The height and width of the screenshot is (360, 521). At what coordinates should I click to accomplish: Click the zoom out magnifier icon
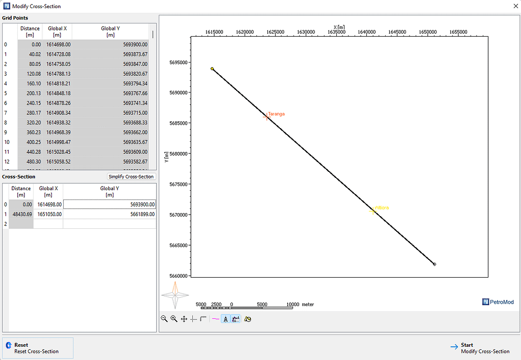pos(164,319)
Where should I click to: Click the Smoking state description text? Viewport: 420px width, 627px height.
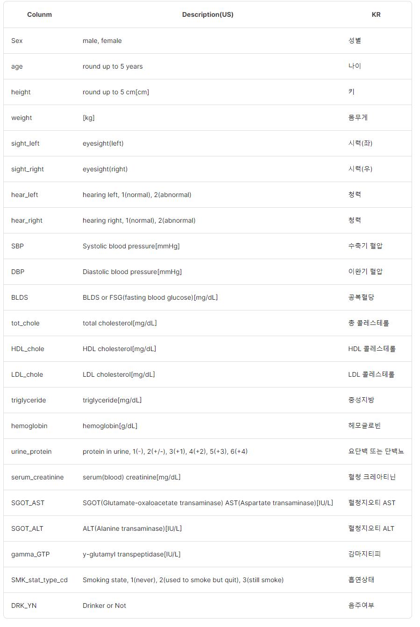pos(183,580)
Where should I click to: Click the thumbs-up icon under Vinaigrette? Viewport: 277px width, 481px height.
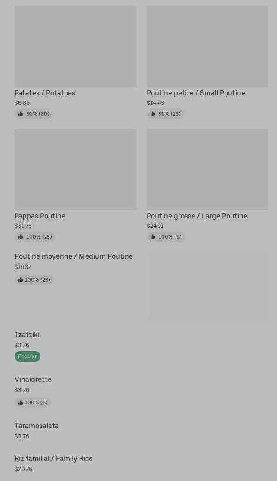tap(21, 403)
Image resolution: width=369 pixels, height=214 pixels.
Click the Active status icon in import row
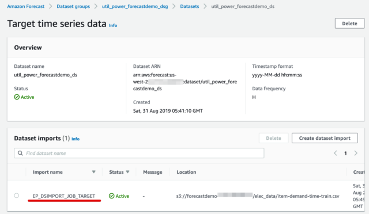tap(111, 196)
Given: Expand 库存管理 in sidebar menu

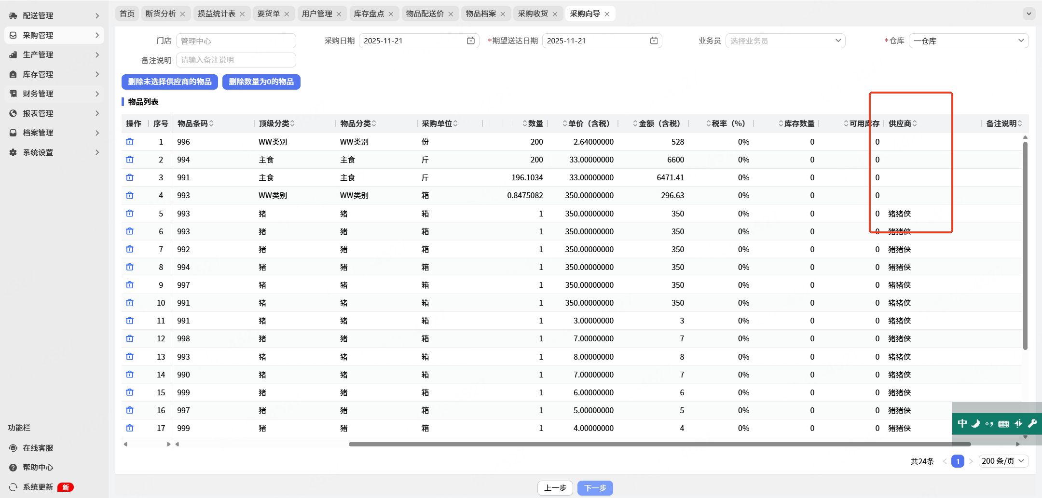Looking at the screenshot, I should coord(54,74).
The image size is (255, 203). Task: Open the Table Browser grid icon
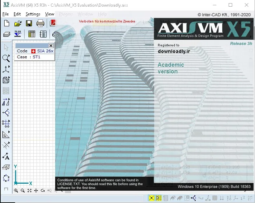click(32, 34)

□ □ □ □ □ □ □

• Goal of the exercise: The records above are to be transcribed word for word. Skip the images.

• Output for this task:
The height and width of the screenshot is (360, 521). At what coordinates should I click to accomplish: Click the zoom out magnifier icon
pos(164,319)
Where should I click to: Click the Smoking state description text? Viewport: 420px width, 627px height.
pos(183,580)
Where should I click to: Click the thumbs-up icon under Vinaigrette? Viewport: 277px width, 481px height.
tap(21, 403)
Image resolution: width=369 pixels, height=214 pixels.
Click the Active status icon in import row
tap(111, 196)
Given: Expand 库存管理 in sidebar menu

Looking at the screenshot, I should coord(54,74).
The image size is (255, 203). Task: Open the Table Browser grid icon
click(32, 34)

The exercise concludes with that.